(Extract):

◇ ◇ ◇ ◇ ◇

However, recall drops back down to ~0.66, so it misses more positives (~1910 cases) compared to the EarlyStopping version.  
This model prioritizes **precision and overall accuracy** at the cost of sensitivity.  

---

# Overall Comparison

| Model                     | Accuracy | Precision | Recall | F1 Score | FN (missed) | FP (flagged) | Key Trait |
|----------------------------|----------|-----------|--------|----------|-------------|--------------|-----------|
| **Baseline MLP**          | 0.706    | 0.718     | 0.674  | 0.695    | 1824        | 1487         | Balanced, but moderate recall |
| **Adam + EarlyStopping**  | 0.711    | 0.714     | 0.698  | 0.706    | 1689        | 1567         | Best recall, fewer missed positives |
| **Best Tuned MLP**        | 0.716    | 0.741     | 0.659  | 0.698    | 1910        | 1288         | Highest accuracy & precision, lower recall |

---

##  Summary:
- **Baseline MLP:** Balanced but weaker recall.

◇ ◇ ◇ ◇ ◇

Stored records
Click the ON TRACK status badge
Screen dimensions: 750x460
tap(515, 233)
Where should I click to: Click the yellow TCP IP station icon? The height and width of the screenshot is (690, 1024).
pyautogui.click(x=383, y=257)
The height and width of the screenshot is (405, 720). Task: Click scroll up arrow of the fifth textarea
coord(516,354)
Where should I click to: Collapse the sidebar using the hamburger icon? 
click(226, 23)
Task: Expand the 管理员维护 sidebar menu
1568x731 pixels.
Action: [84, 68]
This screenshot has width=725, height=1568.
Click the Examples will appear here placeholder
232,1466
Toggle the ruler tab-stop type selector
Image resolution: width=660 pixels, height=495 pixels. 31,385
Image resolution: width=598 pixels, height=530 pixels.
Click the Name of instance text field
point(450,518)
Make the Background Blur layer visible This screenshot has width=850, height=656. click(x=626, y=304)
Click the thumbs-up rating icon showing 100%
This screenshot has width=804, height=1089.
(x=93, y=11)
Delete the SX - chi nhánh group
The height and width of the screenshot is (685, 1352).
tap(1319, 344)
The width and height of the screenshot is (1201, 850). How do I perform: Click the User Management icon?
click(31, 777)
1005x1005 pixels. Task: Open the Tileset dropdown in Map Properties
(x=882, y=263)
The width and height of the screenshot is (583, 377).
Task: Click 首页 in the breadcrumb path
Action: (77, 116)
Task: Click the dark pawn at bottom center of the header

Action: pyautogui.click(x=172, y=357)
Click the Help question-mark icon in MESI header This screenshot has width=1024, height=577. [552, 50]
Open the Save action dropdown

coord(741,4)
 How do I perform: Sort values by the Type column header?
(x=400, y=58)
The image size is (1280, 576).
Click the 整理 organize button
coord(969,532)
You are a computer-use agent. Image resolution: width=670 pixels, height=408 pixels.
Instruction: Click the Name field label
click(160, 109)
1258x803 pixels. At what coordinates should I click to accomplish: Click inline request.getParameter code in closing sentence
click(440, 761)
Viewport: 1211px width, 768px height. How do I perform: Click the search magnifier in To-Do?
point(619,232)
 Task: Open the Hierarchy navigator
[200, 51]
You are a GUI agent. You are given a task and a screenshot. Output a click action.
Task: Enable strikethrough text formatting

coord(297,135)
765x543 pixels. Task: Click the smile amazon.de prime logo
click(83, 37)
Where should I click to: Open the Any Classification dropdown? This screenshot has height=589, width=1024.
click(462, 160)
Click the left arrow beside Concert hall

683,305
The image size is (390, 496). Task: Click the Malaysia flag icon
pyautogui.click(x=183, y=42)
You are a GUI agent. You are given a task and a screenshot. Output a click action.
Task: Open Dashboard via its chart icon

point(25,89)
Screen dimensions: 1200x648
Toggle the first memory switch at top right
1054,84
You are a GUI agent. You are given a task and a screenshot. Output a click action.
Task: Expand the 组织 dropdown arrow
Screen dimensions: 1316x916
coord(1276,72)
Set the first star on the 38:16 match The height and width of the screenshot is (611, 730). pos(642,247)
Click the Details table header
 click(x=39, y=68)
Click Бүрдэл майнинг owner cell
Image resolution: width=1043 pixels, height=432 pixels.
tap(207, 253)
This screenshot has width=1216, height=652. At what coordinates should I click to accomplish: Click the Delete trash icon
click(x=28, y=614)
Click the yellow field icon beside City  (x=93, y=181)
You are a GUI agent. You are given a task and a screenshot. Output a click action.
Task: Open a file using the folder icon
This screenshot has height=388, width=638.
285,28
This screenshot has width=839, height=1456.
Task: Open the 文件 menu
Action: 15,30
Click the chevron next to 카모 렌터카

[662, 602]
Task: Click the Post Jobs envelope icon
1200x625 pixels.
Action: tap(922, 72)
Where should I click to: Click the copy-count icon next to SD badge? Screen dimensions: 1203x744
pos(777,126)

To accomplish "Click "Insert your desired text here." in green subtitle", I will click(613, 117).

◇ ◇ ◇ ◇ ◇

(What is needed):
Answer these questions about the model comparison, one answer per line.
1. In the "Overall Comparison" table, which model has the highest recall?
2. How many false positives (FP flagged) does the Best Tuned MLP have?
3. How does the "Summary" section describe the Baseline MLP?

(Expected output):
1. Adam + EarlyStopping, with a recall of 0.698.
2. 1288.
3. Balanced but weaker recall.